Retrieve all lines below that have the string "toolbar".

+ + + + + + +

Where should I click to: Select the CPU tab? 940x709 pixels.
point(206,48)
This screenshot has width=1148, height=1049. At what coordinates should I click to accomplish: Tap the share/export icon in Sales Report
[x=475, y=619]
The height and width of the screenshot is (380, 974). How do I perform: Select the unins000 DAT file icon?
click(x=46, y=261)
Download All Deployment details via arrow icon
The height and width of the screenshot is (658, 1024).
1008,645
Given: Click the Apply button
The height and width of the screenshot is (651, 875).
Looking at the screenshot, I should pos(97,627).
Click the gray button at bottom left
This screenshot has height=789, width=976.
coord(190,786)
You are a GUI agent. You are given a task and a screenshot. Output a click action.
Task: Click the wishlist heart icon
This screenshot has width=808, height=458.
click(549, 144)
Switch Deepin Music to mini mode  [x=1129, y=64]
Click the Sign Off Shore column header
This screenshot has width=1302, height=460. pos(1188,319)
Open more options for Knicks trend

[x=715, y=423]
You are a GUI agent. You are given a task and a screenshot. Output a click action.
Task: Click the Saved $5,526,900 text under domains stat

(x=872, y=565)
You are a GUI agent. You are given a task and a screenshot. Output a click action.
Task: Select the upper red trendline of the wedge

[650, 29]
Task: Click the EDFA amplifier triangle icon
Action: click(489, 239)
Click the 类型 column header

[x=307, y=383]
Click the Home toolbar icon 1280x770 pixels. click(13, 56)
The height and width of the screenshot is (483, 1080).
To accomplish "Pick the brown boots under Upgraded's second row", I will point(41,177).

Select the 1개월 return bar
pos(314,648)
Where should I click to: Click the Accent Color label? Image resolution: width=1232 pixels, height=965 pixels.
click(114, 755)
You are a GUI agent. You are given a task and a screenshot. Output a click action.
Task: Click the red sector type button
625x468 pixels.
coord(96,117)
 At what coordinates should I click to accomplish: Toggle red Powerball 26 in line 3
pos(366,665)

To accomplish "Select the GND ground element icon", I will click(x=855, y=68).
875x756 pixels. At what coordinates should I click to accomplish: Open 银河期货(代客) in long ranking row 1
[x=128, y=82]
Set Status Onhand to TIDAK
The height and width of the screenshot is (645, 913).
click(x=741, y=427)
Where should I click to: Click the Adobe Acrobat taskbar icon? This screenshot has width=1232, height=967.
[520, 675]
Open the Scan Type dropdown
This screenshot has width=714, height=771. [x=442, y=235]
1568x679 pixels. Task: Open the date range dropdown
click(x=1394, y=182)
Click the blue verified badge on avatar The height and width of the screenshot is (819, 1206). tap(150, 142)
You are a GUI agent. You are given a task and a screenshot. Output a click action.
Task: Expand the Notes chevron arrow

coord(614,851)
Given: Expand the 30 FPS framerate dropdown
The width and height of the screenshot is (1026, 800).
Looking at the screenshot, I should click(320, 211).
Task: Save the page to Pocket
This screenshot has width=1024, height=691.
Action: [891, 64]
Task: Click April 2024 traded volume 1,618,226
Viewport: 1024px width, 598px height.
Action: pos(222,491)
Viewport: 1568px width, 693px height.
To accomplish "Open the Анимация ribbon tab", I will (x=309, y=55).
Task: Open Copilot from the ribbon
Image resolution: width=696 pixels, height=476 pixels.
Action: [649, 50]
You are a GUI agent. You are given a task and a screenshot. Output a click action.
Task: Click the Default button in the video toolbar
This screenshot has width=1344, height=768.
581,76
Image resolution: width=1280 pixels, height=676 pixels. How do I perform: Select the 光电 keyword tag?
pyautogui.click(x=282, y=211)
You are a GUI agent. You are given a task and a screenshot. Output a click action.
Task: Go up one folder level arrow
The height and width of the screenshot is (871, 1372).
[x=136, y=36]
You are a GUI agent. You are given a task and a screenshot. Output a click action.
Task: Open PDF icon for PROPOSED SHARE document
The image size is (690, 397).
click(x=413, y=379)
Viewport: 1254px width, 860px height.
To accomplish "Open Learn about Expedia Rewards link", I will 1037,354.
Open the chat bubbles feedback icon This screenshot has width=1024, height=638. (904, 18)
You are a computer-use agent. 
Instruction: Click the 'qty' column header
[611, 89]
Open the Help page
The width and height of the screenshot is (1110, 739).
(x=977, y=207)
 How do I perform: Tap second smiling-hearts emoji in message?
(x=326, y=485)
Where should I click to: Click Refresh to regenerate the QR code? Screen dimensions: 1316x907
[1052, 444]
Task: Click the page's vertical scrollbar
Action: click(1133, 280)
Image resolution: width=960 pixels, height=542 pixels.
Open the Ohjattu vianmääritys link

+ + + + + + +

▸ **Answer to this problem**:
Click the Home toolbar icon 1280x770 pixels. click(13, 56)
Task: Click the Default button in the video toolbar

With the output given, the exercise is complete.